The act of ejecting tablets during high-speed DC tableting is important to avoid tablet deterioration, such as lamination, capping, and the powder adhering to the die or the punches of the tablet press [6,27]. In Table 9, a significant difference (p < 0.05) in ejection force was noted between the tablets produced with the control batch and CNG–silica optimized blend. Additionally, it was observed that the tablets from the optimized blend had a low ejection force, which suggested that the silica nanoparticles could serve a dual purpose of providing flow aid and lubrication effects. Further, the tablets that were prepared had a friability of less than 0.1%, which was considered desirable. This indicated that the tablets had sufficient mechanical strength and were not easily prone to breaking.

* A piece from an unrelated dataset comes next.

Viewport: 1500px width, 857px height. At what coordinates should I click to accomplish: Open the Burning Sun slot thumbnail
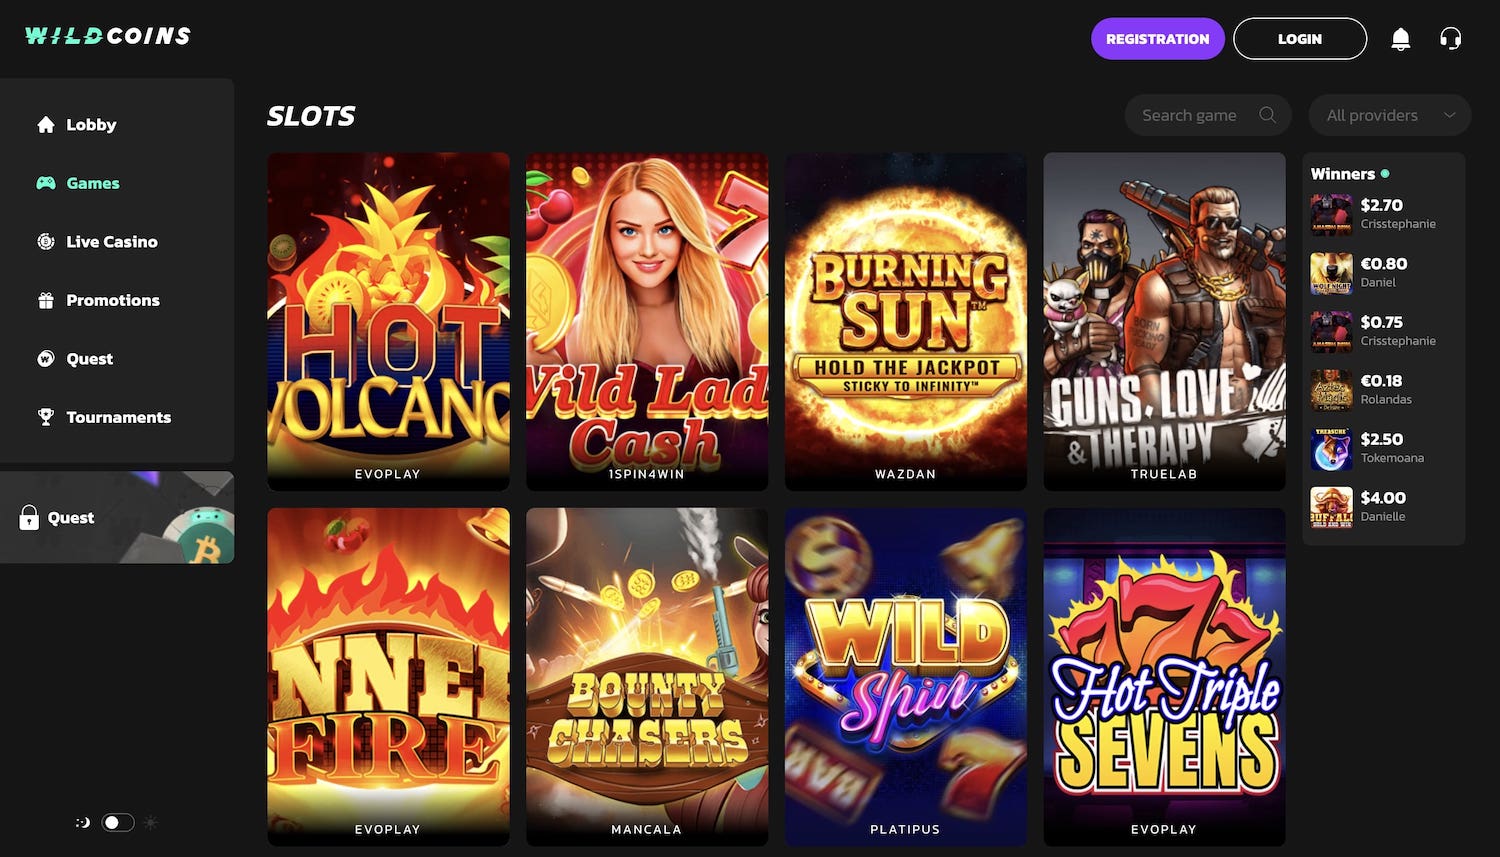point(905,321)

Disintegration and dissolution performances are of the utmost importance in ensuring the therapeutic efficacy of immediate-release tablets. Quick disintegration is particularly essential for most immediate-release tablets because it leads to faster dissolution. As the tablet fractures into smaller fragments, the available surface area for dissolution expands, leading to a notably increased dissolution rate [28]. The quicker the drug dissolves, the faster it is absorbed and the higher its bioavailability, leading to immediate and/or stronger effects. As shown in Table 9, there was a significant difference (p < 0.05) in the DT between the tablets prepared with the control blend and those prepared with the optimized CNG–silica blend. The DT of the tablets produced with the control blend was 14 ± 0.79 min; in contrast, that of the tablets produced with the optimized CNG–silica blend was 6 ± 0.44 min. The substantially shorter DT of the tablets produced with the optimized CNG–silica blend indicated that the silica nanoparticles facilitated the de-agglomeration of the drug particles [6]. Interestingly, the silica nanoparticles did not prevent the ingress of water into the produced tablets. The dissolution plot of the produced tablets is presented in Figure 4. It is worth noting that the tablets produced with the optimized CNG–silica blend exhibited faster dissolution rates compared with those of the control blend. It was observed that the tablets from the optimized blend released over 90% of the CNG within 5 min, which was consistent with the disintegration performance. The enhanced dissolution of CNG could be attributed to increased wettability and a reduction in the strength of drug agglomeration, leading to enhanced dispersion within the dissolution medium [22,29]. These data demonstrated that powder cohesion had a significant effect on the DT and dissolution rate.

4. Conclusions

The effects of nano-sized colloidal silica and mixing time on the high-drug-loaded blend and tablet properties were thoroughly examined for the cohesive and poorly compactable API “canagliflozin”. The processed drug powders showed the effective modification of interparticle interactions as proved by significant alterations in flowability, bulk density, and compaction properties. Moreover, robust tablets could be prepared with the processed powders. Interestingly, the produced tablets showed significantly lower tablet ejection forces, highlighting the lubrication influence of the silica nanoparticles. Additionally, these tablets displayed improved DT and dissolution rates. Therefore, this research provides evidence for the hypothesis that it is possible to create a one-step method for generating a powdered mixture with integrated qualities suitable for the DC tableting of cohesive and poorly compactable APIs. This could serve as a substitute for the conventional multi-stage granulation procedures. Further, increasing the drug-loading level can substantially reduce the size of the tablets, making them easier to swallow as well as consequently reducing the manufacturing cost.